Of the lines listed below, return exactly those that run from the line containing "You are a GUI" through the line containing "The image size is (1192, 670).", both included.

■ Study material:
═══
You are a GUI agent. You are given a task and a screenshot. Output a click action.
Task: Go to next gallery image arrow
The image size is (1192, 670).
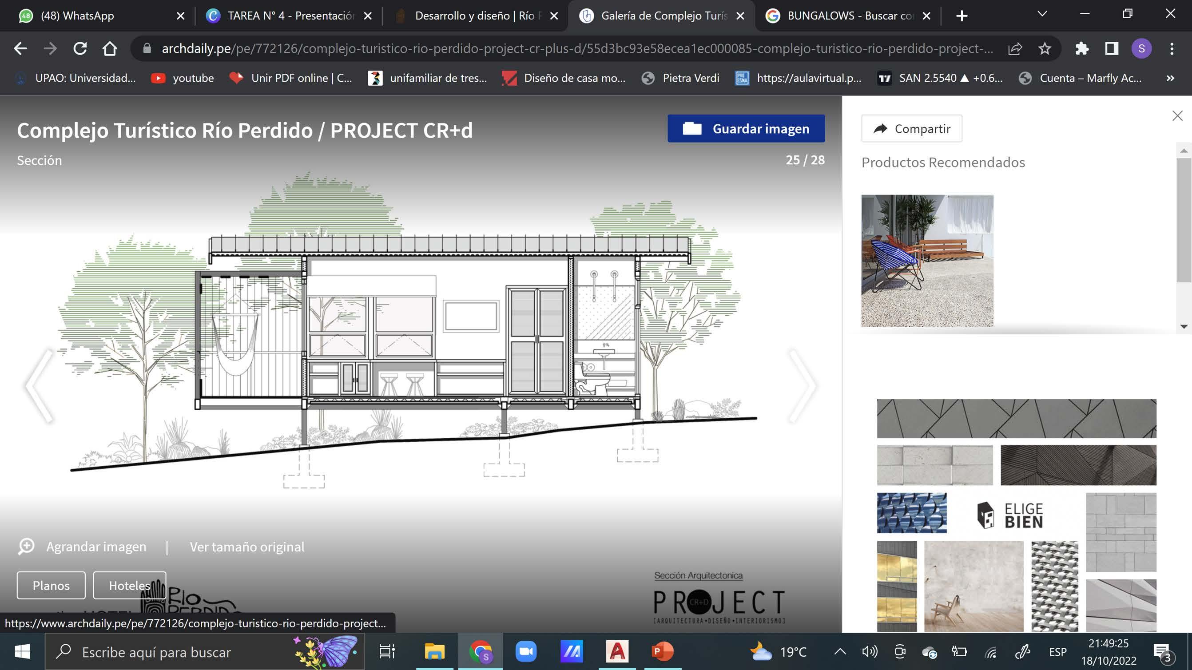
═══
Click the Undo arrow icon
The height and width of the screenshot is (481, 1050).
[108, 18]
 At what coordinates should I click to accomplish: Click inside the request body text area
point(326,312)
═══
■ Expected output:
You are a GUI agent. You are given a task and a screenshot. Output a click action.
Task: Go to next gallery image arrow
The image size is (1192, 670).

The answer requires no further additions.